Monday, April 18, 2016

Roses are red, bruises are black and blue…



Today I wanted to mention a company and a product I spotted some time ago in the back of Bizarre magazine (Oh, how I love Bizarre…); The English Leather Rose Company.

According to their site, they started out on a Narrowboat! Growing roses on a Narrowboat, is apparently, not doable! So the creator set about devising an alternative. If you want to read all about their history, it’s available here.

To the left is what the ELR Co. call their Erotica rose from their Gothic Collection – my personal favorite rose.

Between the timeless contrast of vivid, passionate red with the strict darkness of black and the gentle spikeyness of the rose’s aesthetic, I couldn’t help but be drawn to it.

For the kinky amongst us, two roses in particular stand out in the collection.

The first of the two is the Fetish Rose. Described as being “for a different kind of love”, the Fetish Rose comes in four different colour designs – pure red, red/black mix, rich purple and pure black.

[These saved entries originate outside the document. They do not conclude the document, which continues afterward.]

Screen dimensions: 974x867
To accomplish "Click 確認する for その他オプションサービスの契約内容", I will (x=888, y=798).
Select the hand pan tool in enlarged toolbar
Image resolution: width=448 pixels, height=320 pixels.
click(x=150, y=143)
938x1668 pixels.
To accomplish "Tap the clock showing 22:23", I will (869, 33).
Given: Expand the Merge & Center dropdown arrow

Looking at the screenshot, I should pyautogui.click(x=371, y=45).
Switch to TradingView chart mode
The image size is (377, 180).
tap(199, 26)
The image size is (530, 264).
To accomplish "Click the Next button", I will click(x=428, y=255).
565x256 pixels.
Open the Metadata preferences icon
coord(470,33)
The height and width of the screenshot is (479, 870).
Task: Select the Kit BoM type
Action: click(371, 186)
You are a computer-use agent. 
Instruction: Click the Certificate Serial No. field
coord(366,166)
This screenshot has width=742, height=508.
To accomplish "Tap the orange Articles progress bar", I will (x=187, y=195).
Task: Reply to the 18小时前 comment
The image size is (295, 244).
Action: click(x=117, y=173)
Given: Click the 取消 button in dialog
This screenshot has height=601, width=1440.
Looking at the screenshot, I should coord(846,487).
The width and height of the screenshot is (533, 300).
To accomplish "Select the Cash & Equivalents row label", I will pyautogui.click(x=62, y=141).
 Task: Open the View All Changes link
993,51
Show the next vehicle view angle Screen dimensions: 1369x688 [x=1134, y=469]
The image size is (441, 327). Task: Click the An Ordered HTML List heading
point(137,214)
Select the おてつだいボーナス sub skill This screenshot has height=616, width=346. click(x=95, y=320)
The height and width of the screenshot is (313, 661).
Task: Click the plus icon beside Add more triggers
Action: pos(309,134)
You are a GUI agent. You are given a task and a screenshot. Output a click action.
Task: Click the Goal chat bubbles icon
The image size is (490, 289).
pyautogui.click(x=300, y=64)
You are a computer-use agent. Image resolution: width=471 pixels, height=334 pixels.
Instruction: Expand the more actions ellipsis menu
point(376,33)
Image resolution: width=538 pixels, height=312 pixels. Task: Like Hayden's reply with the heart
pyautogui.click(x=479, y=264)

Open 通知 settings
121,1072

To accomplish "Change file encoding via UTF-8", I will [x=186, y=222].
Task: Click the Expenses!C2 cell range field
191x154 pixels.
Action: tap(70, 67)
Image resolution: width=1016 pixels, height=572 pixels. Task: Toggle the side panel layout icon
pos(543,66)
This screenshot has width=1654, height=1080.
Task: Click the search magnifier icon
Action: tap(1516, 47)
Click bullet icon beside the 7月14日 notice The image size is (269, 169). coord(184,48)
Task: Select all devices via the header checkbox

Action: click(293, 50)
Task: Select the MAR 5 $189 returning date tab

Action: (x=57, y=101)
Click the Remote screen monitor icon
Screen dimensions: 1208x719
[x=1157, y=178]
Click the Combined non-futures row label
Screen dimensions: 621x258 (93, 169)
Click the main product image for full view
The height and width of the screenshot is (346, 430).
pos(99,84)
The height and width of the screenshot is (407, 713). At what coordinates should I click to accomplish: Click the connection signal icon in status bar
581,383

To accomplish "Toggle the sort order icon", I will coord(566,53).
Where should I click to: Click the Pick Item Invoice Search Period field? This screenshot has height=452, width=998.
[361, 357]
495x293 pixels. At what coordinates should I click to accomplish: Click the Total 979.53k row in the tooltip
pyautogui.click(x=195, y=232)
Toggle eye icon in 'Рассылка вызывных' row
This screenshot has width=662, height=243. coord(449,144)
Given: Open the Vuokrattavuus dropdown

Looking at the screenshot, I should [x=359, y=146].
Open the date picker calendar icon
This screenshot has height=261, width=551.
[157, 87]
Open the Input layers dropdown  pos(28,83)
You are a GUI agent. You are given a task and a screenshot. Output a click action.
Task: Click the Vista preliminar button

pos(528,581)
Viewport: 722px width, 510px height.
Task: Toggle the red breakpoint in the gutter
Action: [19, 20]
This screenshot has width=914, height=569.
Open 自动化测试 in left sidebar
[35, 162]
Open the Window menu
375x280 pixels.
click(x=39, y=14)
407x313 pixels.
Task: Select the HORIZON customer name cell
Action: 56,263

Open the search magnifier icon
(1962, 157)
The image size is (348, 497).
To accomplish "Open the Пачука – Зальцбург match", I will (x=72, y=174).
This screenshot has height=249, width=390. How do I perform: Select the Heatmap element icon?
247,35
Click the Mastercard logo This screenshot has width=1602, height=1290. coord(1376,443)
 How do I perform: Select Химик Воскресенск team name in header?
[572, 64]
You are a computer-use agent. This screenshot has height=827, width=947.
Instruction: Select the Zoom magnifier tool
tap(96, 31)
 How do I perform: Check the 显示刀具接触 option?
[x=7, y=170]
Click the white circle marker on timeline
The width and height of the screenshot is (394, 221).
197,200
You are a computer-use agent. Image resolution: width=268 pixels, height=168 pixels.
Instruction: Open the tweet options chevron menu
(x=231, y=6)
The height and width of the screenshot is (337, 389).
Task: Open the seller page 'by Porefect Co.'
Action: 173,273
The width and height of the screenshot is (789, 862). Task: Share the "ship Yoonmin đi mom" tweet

What really sets these roses apart from the other roses at The English Leather Rose Co. is the addition of real barbed wire! Symbolising the painful pleasures to be found in fetish romances, play and scenes, the barbed wire halo is wound downwards and bound into the black leather stem.

It should go without saying that as these roses have very real, very pointy, barbed wire attached, they’re strictly for ornamental use and should be kept and displayed somewhere away from where little hands could grab them!

The other thing you do need to keep in mind about this particular rose design is that barbed wire is not easy for the creator Louise to work with, so at particular times they might not be available (i.e. right before Valentines) and in general it might be a good idea to give her a good bit of notice and allow yourself a little longer, just in case. ;)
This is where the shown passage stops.